SOURCE TEXT
######

Great intro we've worked on over these years, all these years.
This is what eight years of content creation with you has led to.
It's called.
What are you talking about?
You did this from moment one.
It's called a collaborative partnership.
You know what I mean?
Yeah.
It wouldn't be able to be done about you.
Yeah.
The fact that you keep doing it says a lot about us as people.
It feels new every time.
And that's saying something, isn't it?
If you have a home run, you hit it as much as you can.
Right.
Every time.
Never change the thing.
Never adapt.
Speaking of partnership, I got a post from our paranormal.
I want to read for you guys.
that kind of, I didn't expect today's episode to kind of also go into the realm of my episode
last week about kind of like making things real by believing in them.
But we dipped like the pinky toe into that at the end.
But along those lines, I found this the other day and I flagged it.
And then I forgot that I only had a one parter.
So I'm just going to do it anyway because it kind of has that flavor to it.
I was from our paranormal from educational basil.
the title of this post just cuts off.
So I'm just going to go in.
There's a trigger warning for abuse on this post,
but it's not so bad.
So here we go.
I've been thinking about sharing this for a while
because my mom has told this story the same way her whole life.
And I've never been able to figure out what it could have been.
She's a very straight edge, logical person who doesn't lie,
exaggerate or make things up.
So when she says this happened,
I believed her.
I believe her.
I feel like there are people like this,
by the way.
I feel like there are people that I,
just believe based on the way they are, which is.
I don't anymore.
I got tricked by that previous episode.
Yeah.
So I don't believe anyone no more.
Well, my mom was around four or five years old.
She was going through a very abusive situation.
Her father hurt her regularly and even let his friends abuse her too.
One day after a particularly bad beating, she was hiding in the closet, crying and
feeling completely alone.
She remembers feeling unloved, scared, and just.
was totally broken down.
That's when something appeared in her closet.
She says it was about her size at the time,
maybe four to five feet tall,
with the face of an old man and an upturned,
almost pig-like nose.
He told her it didn't have any friends either
and that it would be her friend.
From that moment on,
they basically spent all their time together.
They played with toys.
It's the squawk.
Yeah, they played with toys,
solve puzzles,
looked at books.
She remembers all.
of it very clearly and describes him as a real friend who made her feel less alone. It was protective
too. One time she wandered off into the woods near her home and it scolded her and brought her
back. Whenever adults were around, it would disappear. She said it would crawl under her bed and go
into the wall through a little door, but whenever she looked afterwards, the door wasn't there.

######

INFORMATION SUPPLIED
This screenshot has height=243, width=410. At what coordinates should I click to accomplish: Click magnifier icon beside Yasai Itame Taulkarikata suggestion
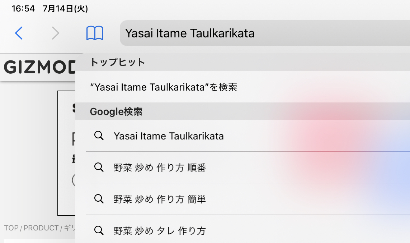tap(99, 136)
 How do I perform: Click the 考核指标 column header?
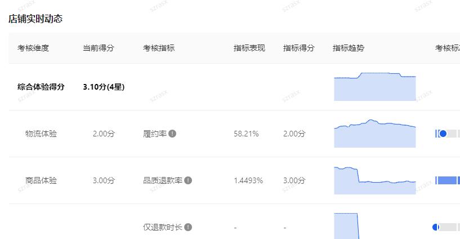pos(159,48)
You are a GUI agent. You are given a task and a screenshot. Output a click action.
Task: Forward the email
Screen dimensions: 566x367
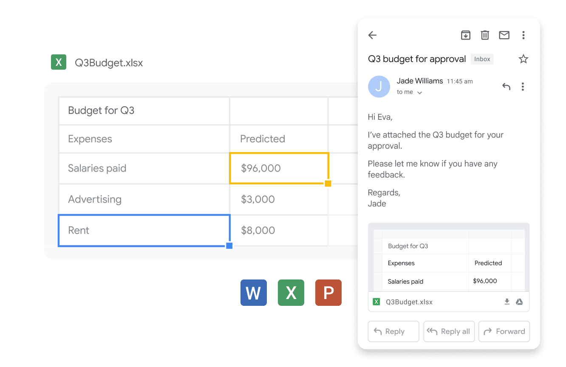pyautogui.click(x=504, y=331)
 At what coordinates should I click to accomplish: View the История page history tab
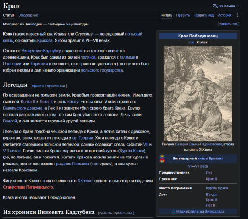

######

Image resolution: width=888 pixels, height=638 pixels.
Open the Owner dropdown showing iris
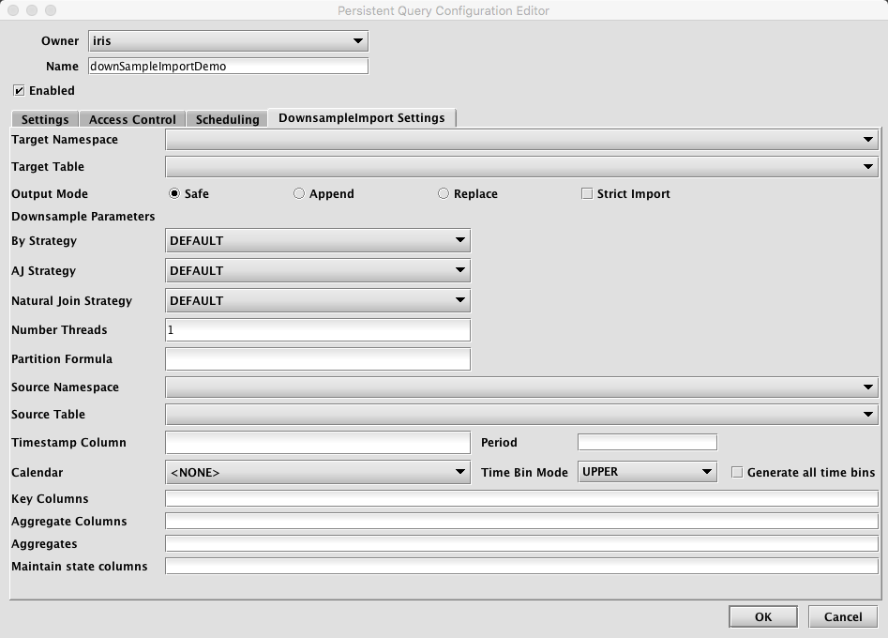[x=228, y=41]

######

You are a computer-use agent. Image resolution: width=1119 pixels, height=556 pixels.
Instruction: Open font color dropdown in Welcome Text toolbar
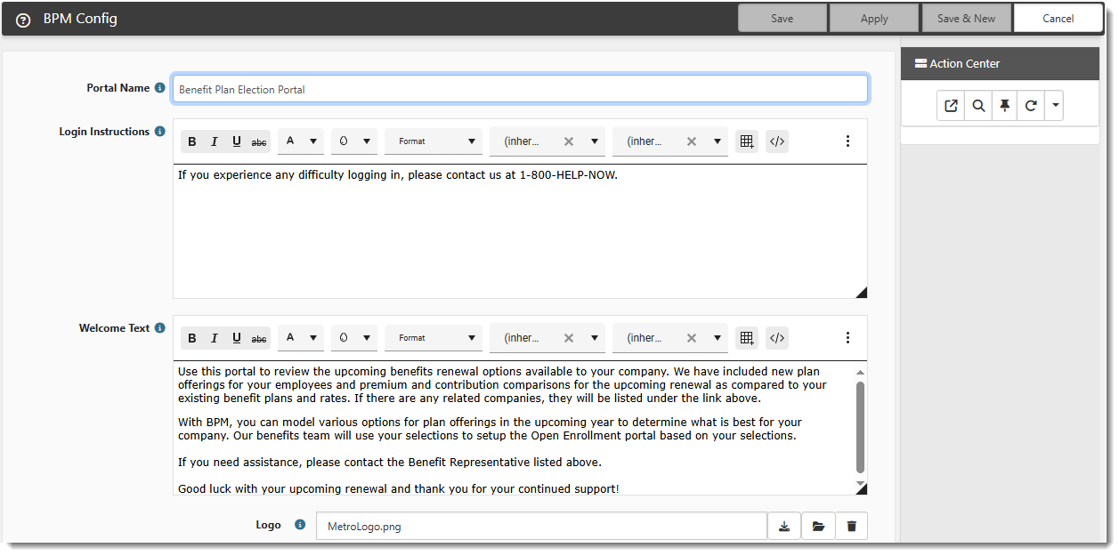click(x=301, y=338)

######

SHORT TASK
In the podcast transcript, how tall does the mother say the figure that appeared in her closet was?

TASK ANSWER
About four to five feet tall, roughly her own size at the time.